FIGURE 8: — hnRNP-Q1 represses *Gap-43* mRNA translation through the *Gap-43* 5′-UTR GQ sequence. (A) N2a cells were transfected with 3×Flag-mCherry-tagged GAP-43 reporters with (FL) and without (Δ5′GQ) the 5′GQ ∼56 h after hnRNP-Q1 #1 or Scr siRNA transfection. After ∼16 h, the cells were starved of methionine for 1 h and labeled with the methionine analogue AHA for 2 h. AHA incorporated into newly synthesized proteins was labeled with biotin; 3×Flag-mCherry-tagged GAP-43 was immunoprecipitated; and newly synthesized 3×Flag-mCherry-tagged GAP-43 (predicted to be ∼75 kDa) was visualized by immunoblot with streptavidin and anti-Flag. Top, the streptavidin signal; bottom, total Flag, α-tubulin signal and AHA Flag-GAP-43/Total Flag-GAP-43 merged signals. *, Nonspecific bands. (B) Quantification of AHA Flag-GAP-43 protein levels normalized to total α-tubulin protein levels from 1 or 5% input. n = 6, two-way ANOVA, Holm Sidak’s posthoc, p values: Scr + FL vs. Scr + ΔGQ, p < 0.0001; Scr + FL vs. Q1 + FL, p = 0.0127; Scr + FL vs. Q1 + ΔGQ, p < 0.0001; Scr + ΔGQ vs. Q1 + FL, p < 0.0001; Scr + ΔGQ vs. Q1 + ΔGQ, p = 0.0011; Q1 + FL vs. Q1 + ΔGQ, p < 0.0001. (C) The 3×Flag-mCherry–tagged GAP-43 reporter constructs were overexpressed in N2a cells for ∼16 h, and reporter expression was visualized by Flag immunoblot. n = 5, one-sample t test, p value = 0.0177. (D) N2a cells were transfected with hnRNP-Q1 #1 or Scr siRNA, the 5′ or 5′ΔGQ firefly luciferase construct, and a *Renilla* luciferase construct for normalization. After 72 h, the cells were trypsinized and processed for luciferase activity. n = 5, two-way ANOVA, Tukey’s posthoc, p values: Scr + 5′ vs.
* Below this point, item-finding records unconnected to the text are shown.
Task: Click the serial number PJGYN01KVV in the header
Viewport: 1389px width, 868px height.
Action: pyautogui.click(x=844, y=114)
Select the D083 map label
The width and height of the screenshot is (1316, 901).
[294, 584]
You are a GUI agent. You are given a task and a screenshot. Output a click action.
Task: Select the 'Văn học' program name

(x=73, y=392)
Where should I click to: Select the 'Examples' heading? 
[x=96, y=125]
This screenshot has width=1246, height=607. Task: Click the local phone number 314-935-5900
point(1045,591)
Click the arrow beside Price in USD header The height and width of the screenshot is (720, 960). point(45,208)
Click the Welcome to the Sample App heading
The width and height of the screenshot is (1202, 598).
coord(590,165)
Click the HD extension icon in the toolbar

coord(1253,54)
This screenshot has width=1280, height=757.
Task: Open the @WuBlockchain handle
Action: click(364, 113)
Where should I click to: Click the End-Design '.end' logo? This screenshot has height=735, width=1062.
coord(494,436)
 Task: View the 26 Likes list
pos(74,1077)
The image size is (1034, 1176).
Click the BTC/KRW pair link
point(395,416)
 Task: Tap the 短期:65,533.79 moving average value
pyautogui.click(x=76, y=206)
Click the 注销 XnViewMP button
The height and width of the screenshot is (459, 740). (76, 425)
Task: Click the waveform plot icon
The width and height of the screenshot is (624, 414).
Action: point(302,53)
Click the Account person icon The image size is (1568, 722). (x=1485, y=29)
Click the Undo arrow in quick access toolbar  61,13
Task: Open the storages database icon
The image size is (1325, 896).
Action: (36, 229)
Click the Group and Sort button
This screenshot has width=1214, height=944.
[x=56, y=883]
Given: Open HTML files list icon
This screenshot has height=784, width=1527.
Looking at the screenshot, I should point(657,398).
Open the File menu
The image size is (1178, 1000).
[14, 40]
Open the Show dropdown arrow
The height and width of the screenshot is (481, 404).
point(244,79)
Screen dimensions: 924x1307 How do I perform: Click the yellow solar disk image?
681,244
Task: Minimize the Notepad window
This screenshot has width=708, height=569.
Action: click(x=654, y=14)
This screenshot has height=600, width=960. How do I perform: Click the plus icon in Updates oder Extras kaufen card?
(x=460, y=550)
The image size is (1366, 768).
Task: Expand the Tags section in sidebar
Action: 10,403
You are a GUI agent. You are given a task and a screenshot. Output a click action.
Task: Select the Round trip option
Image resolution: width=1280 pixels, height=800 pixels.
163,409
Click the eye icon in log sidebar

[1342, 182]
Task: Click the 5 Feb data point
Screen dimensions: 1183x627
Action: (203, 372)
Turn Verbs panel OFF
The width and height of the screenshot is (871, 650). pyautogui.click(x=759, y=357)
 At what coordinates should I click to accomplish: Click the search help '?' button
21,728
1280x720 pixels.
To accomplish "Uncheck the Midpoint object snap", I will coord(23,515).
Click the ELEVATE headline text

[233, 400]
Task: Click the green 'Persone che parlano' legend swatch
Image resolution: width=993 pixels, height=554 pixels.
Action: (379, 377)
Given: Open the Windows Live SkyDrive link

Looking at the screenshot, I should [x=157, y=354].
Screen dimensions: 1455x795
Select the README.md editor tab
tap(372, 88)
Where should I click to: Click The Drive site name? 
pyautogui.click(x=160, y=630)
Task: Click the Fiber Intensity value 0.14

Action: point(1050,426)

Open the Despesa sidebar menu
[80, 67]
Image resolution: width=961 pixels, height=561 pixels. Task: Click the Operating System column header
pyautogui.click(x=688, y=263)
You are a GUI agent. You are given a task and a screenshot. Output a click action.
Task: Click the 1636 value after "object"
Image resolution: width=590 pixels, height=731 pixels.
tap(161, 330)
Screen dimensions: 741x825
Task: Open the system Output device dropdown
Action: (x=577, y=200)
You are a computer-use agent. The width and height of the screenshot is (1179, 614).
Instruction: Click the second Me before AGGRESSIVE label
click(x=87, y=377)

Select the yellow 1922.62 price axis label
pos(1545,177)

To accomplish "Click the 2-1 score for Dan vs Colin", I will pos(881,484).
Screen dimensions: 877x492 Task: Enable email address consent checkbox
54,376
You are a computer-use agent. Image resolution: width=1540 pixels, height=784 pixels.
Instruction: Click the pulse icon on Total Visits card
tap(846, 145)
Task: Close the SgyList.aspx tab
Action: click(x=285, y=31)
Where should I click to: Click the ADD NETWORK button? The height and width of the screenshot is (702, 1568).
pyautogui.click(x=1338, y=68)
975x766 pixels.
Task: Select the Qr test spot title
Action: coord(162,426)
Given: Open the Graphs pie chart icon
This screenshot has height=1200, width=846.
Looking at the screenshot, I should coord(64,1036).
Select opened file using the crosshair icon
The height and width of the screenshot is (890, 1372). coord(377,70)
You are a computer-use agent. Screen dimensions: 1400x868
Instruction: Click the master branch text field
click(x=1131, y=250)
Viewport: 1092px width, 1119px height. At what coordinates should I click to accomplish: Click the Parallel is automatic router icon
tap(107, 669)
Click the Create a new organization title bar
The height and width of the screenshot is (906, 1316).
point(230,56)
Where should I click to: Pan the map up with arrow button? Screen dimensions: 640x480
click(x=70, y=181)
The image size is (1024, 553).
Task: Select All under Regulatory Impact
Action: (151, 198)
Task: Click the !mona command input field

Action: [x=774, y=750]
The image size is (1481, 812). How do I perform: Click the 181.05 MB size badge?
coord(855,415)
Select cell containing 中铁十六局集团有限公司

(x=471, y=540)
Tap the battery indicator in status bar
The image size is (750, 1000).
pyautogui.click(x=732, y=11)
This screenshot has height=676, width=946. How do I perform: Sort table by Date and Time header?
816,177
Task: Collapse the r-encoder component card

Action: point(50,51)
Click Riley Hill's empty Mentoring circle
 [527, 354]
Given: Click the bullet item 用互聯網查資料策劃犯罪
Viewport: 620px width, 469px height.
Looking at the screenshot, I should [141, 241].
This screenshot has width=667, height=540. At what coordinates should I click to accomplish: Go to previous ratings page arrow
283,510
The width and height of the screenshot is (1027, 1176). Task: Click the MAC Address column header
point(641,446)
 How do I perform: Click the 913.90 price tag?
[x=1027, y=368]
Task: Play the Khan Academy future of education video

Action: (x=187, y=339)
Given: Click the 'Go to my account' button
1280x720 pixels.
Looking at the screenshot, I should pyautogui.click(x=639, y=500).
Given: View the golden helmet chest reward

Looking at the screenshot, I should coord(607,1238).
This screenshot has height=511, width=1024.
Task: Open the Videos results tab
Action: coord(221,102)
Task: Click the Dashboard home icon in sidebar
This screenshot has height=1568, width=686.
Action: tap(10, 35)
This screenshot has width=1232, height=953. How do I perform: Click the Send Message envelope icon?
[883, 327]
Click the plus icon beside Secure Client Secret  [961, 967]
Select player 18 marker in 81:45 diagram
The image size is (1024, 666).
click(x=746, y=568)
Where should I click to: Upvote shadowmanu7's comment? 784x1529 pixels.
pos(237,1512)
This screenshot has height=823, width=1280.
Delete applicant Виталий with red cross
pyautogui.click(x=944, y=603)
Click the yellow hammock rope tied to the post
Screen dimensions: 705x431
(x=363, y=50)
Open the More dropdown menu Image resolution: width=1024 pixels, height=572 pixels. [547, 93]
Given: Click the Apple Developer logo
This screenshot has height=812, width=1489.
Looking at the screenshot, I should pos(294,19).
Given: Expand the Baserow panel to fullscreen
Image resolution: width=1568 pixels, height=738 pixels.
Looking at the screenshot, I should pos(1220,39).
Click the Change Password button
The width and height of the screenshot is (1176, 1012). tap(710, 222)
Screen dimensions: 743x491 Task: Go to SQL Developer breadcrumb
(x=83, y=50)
Scr + ΔGQ, p < 0.0001; Scr + 5′ vs. Q1 + 5′, p = 0.0035; Scr + 5′ vs. Q1 + ΔGQ, p < 0.0001; Scr + ΔGQ vs. Q1 + 5′, p < 0.0001; Scr + ΔGQ vs. Q1 + ΔGQ, p = 0.0248; Q1 + 5′ vs. Q1 + ΔGQ, p < 0.0001. (E) N2a cells were transfected with hnRNP-Q1 #1 or Scr siRNA, the 5′GQ or empty vector firefly luciferase construct, and a *Renilla* luciferase construct for normalization. After 72 h, the cells were trypsinized and processed for luciferase activity. n = 6, two-way ANOVA, Holm Sidak’s posthoc, p values: Scr + E vs. Scr + 5′GQ, p = 0.0010; Scr + E vs. Q1 + E, p = 0.0543; Scr + E vs. Q1 + 5′GQ, p = 0.0694; Scr + 5′GQ vs. Q1 + E, p < 0.0001; Scr + 5′GQ vs. Q1 + 5′GQ, p = 0.0492; Q1 + E vs. Q1 + 5′GQ, p = 0.0014.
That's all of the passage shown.